* VOS CONSIGNES:
- 1) Dans le texte sur la réécriture, quelle pratique serait, selon Dominique Bucheton, une des activités les plus efficaces pour la maîtrise de l'écrit ?
- 2) Prolongez le texte sur la réécriture en reprenant après sa dernière phrase.
──────── TEXTE D'EXERCICE
Les
Exercices de style de
Raymond Queneau sont utilisés en atelier d'écriture et à l'école depuis bien longtemps (réécrire un passage en changeant de personne, de registre ou de point de vue). Mais ces activités d'écriture sont toujours négligées au profit d'une obsession idéologique morbide pour la lecture et l'analyse de textes du patrimoine... Pour
Dominique Bucheton, la pratique de la réécriture en général serait une des activités les plus efficaces pour la maîtrise de l'écrit (cf.
Refonder l'enseignement de l'écriture), car elle permet de prendre du recul sur sa pratique, de se libérer de la charge cognitive de première écriture (imaginer, respecter les consignes, sélectionner ce qui est à dire, choisir le point de vue, tourner correctement la phrase, trouver du vocabulaire, orthographier...), et de motiver le passage à un travail de précision sur la forme (un recopiage en corrigeant les fautes d'orthographe s'apparente à de la punition...), et sur la juste mesure des mots et de l'acte de parole (le maître d'atelier va ainsi relancer l'écriture après lecture du premier travail par une proposition de réécriture : ton texte n'est pas assez visuel, peux-tu faire une variante visuelle ?).
Utiliser les différents types de discours, c'est chercher à identifier leur fonctionnement, c'est devenir moins naïf devant les procédés rhétoriques, publicitaires ou jouant sur le pathos. La variante "maladroit" (directement repris de
Queneau et de son célèbre "C'est en écrivant qu'on devient écriveron.") est fondamentale, tout comme par exemple la "Copie de CE2" (aux volontaires fautes d'orthographe), car elle permet de se rendre compte de ce qui est lourd ou futile. de manière générale, chaque version peut être considérée comme un outrage de procédé, une exagération maladroite à éviter. Réécrire était également un des conseils principaux proposés par
Antoine Albalat, que ce soit par la pratique oubliée du pastiche - technique d'apprentissage d'un certain
Marcel Proust - (cf. L'Art l'écrire) qu'on retrouve ici entre autres dans les styles "Sportif", "Rock n'roll", "Médical" ou "Mathématique" (où l'auteur a importé un style) ou celle de l'élagage - le Travail du style d'après les brouillons des grands écrivains - que l'on retrouve dans les "Succinct", "Haïku", "Lapidaire". L'exercice permet de se rendre compte par son écriture à soi, sous sa plume en action, de l'effet d'une figure de style, d'un mot, du rythme des phrases, d'un placement particulier de virgule... Cela entraîne ainsi une écriture, et par ricochet, une lecture plus attentive au détail, moins naïve, ce qui est le propre d'une littératie réelle (passage du déchiffrement des phrases et de l'encodage - alphabétisation illettrée -, à une compréhension en détail d'un acte de langage, dans ses finesses et nuances).
────────────────
──────── DONNÉES SOURCES
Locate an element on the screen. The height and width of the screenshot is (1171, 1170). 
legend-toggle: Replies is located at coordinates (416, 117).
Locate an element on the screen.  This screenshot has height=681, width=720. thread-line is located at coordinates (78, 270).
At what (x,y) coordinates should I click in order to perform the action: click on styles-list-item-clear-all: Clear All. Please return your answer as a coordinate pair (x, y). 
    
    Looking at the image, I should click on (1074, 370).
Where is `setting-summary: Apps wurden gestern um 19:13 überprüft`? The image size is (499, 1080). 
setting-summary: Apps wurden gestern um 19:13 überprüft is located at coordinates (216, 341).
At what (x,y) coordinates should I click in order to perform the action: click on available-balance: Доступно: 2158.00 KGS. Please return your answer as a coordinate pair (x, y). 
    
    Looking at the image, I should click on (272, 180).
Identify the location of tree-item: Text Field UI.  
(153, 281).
────────────────
* LISTE DES RÉPONSES:
- 1) La pratique de la réécriture en général.

- 2)
L'écriture de variantes, par exemple "Paysan", "Chaperon sanglant" ou même "Harlequin audace", permet de mieux comprendre le texte original, l'arrière-plan mental, le symbole sexuel, la valeur des actions et les décisions des personnages (aussi dans "point de vue du loup", "de la mère"). "Sitcom" rapproche le conte d'un genre contemporain et permet d'observer les différences de codes de valeur (naïveté, matérialisme). En maniant et en réécrivant l'oeuvre de Perrault, on se l'approprie, on en approche la couche de signification intime, on connaît si bien le conte qu'on en est l'auteur. Et c'est bien là toute la symbolique de l'exercice, réécrire un conte n'est pas un crime de lèse-majesté mais au contraire la démarche normale de la littérature et du conte par excellence : on nous raconte une histoire attrayante, on le reraconte à notre tour. L'exactitude des mots et des péripéties est un obstacle à ce libre passage des histoires, on raconte comme cela nous touche et comme on croit que cela va toucher (de même qu'on doit lire en déformant, en jouant). On active, on éteint certaines significations... on fait des clins d'oeil à l'auditeur, des références à ce qu'il connaît, on provoque sa réaction, on jour sur ses attentes et on les déjoue... Reprendre un conte, s'entraîner à le faire, c'est apprendre l'un des actes humains les plus primitifs et les plus socialement valorisés.